**TASK DIRECTIONS**
Can you recast the lines from the one containing "You are a computer-use" up to and including the one containing "click(x=694, y=543)" as a Markdown table with columns Position and Text, one row per line, skipping blank lines?

### DATA SHOWN

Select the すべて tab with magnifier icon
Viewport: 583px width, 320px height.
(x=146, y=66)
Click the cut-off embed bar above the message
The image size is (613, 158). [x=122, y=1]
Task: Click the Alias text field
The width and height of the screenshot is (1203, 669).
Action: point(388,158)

######
### DATA SHOWN

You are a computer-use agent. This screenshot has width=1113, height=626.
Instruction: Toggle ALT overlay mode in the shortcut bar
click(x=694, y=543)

######

**RESULT OF THE EXERCISE**
| Position | Text |
|---|---|
| 1 | You are a computer-use agent. This screenshot has width=1113, height=626. |
| 2 | Instruction: Toggle ALT overlay mode in the shortcut bar |
| 3 | click(x=694, y=543) |